The raids were conducted at Hero MotoCorp offices and the residences in Gurgaon, Haryana and Delhi of its promoters, including that of the chairman and CEO of the group, Pawan Munjal.

The income tax department, reports said, had collected evidence that revealed that Hero MotoCorp has booked bogus purchases, made huge unaccounted cash expenditures and obtained accommodation entries, aggregating to more than Rs 1,000 crore.

The department has also found over Rs 100-crore cash transactions for a farmhouse in Chhattarpur, Delhi, according to reports.

Hero MotoCorp had called the raids by the tax authorities a “routine enquiry”.

“We have been informed that this is a routine inquiry, which is not uncommon before the end of the financial year,” Hero MotoCorp had said in a statement.
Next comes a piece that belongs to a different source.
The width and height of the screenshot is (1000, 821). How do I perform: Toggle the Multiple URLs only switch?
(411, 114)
It said the company is a “law-abiding corporate, with robust internal financial controls” and its “financial statements are duly audited”.

In November last year, the Enforcement Directorate (ED) had “provisionally attached” assets worth about Rs 50 crore belonging to Hero MotoCorp executive chairman Pawan Munjal in connection with a money-laundering investigation against him. These include three immovable properties (in the form of land) in Delhi, the central agency said.
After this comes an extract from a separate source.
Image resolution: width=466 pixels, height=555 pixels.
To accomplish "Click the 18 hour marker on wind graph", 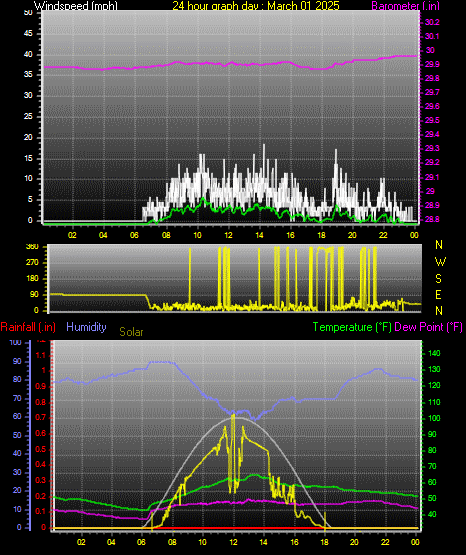I will [321, 235].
The ED alleged that Munjal misused the Reserve Bank of India’s liberalised remittance scheme by illegally moving foreign currency and valuable items worth Rs 54 crore abroad and later using them for his personal expenses.
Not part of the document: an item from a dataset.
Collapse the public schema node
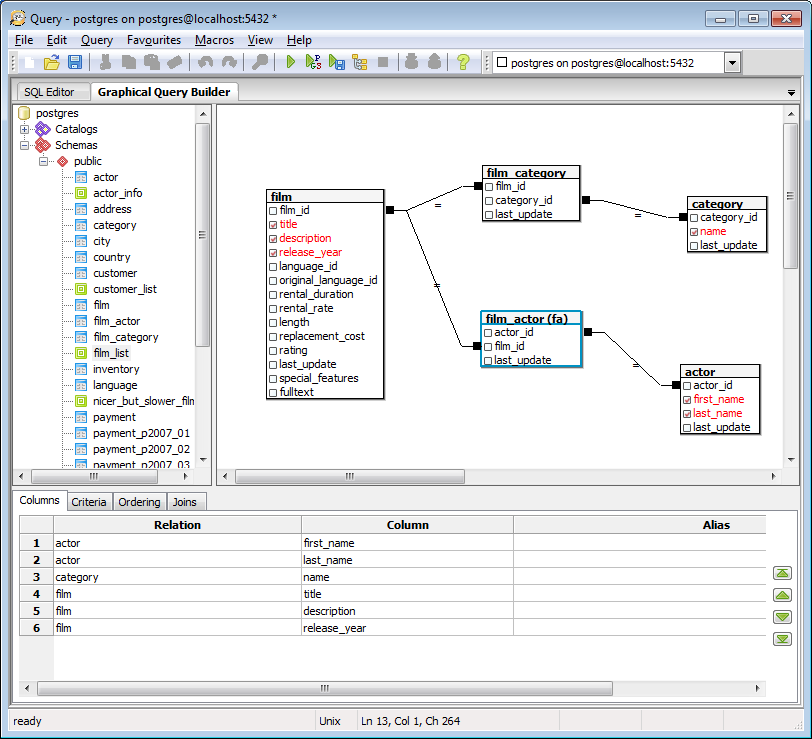Viewport: 812px width, 739px height. point(43,160)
The quid pro quo link seems to be missing so far as data relating to buyer and beneficiary have been disclosed for most of the bond but who encashed the bond will only be known once the missing Unique Identification Numbers for electoral bonds — that link the buyer to the receiver — are revealed by the Election Commission of India.

Congress leader Rahul Gandhi described the electoral bonds scheme as an extortion racket to topple governments and break up political parties.